BRIEF> Rewrite every item below, changing "Instruction" to "Command" wherever it appears and keeping everything else the same. Leave the pictures out.

— BEGIN SOURCE RECORDS —

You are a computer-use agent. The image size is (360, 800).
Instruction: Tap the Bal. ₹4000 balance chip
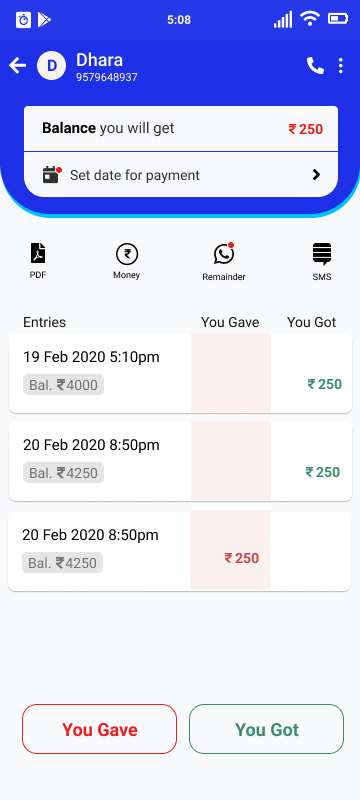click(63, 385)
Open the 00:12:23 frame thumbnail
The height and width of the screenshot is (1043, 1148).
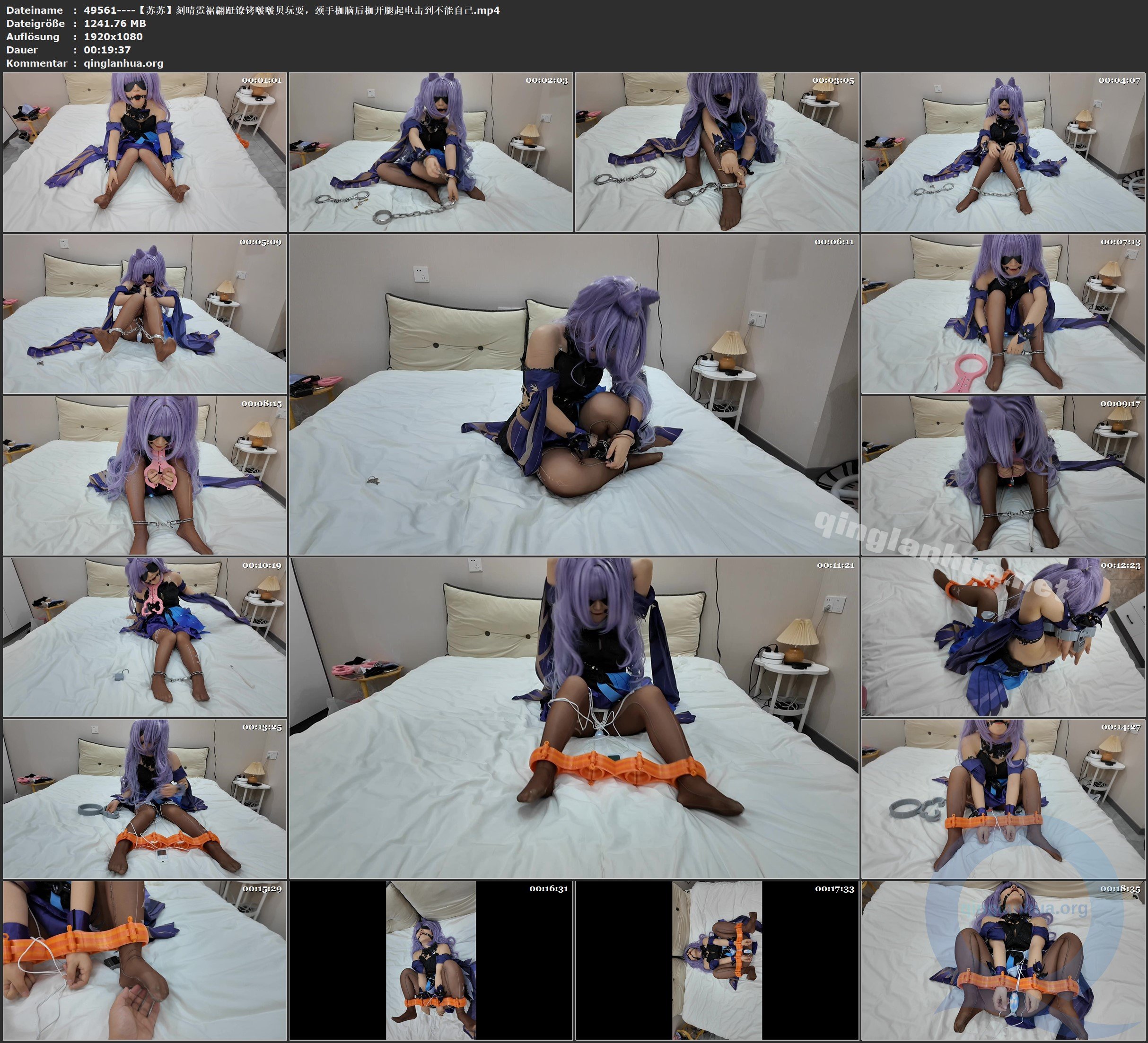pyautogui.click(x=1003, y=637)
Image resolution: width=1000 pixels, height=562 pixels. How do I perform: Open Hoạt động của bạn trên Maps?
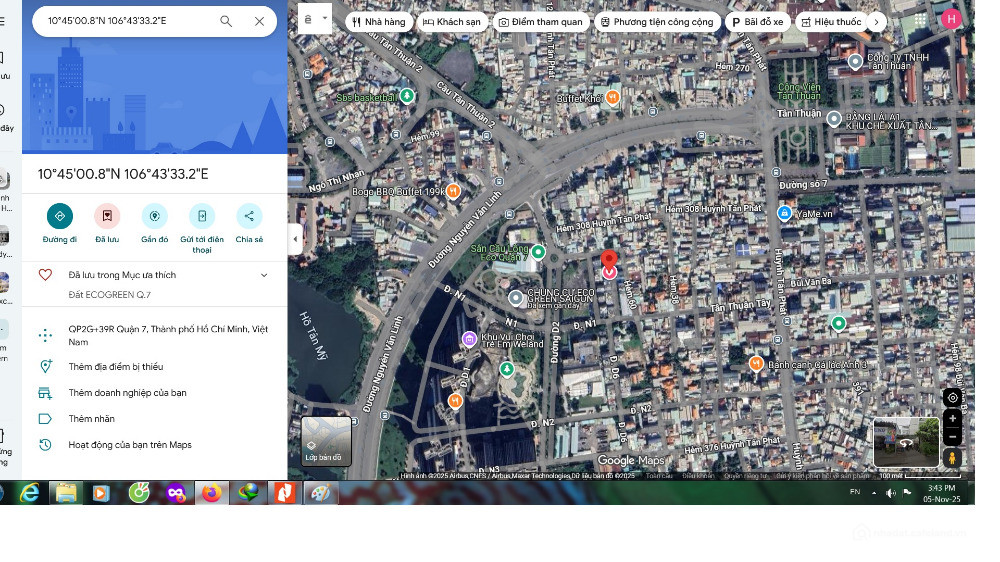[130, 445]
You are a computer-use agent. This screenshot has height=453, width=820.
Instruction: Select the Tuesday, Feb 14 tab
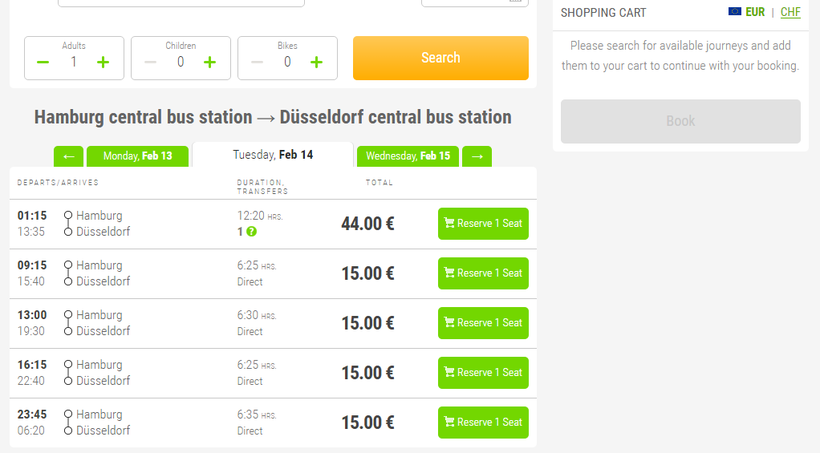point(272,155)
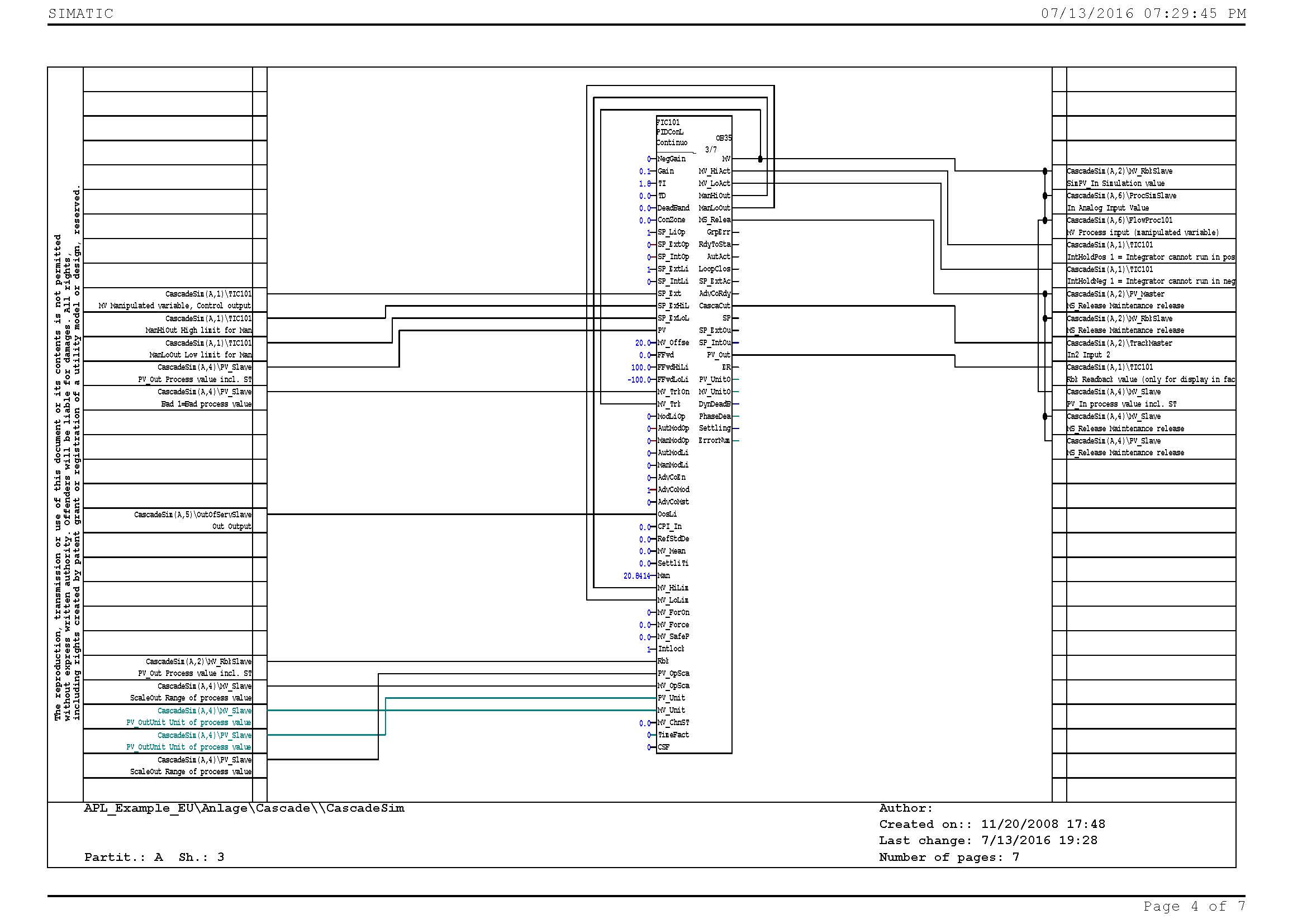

— END SOURCE RECORDS —

EXPECTED ANSWER>
You are a computer-use agent. The image size is (360, 800).
Command: Tap the Bal. ₹4000 balance chip
click(63, 385)
Open the 00:12:23 frame thumbnail
The height and width of the screenshot is (1043, 1148).
pyautogui.click(x=1003, y=637)
Image resolution: width=1000 pixels, height=562 pixels. How do I perform: Open Hoạt động của bạn trên Maps?
[130, 445]
You are a computer-use agent. This screenshot has height=453, width=820.
Command: Select the Tuesday, Feb 14 tab
point(272,155)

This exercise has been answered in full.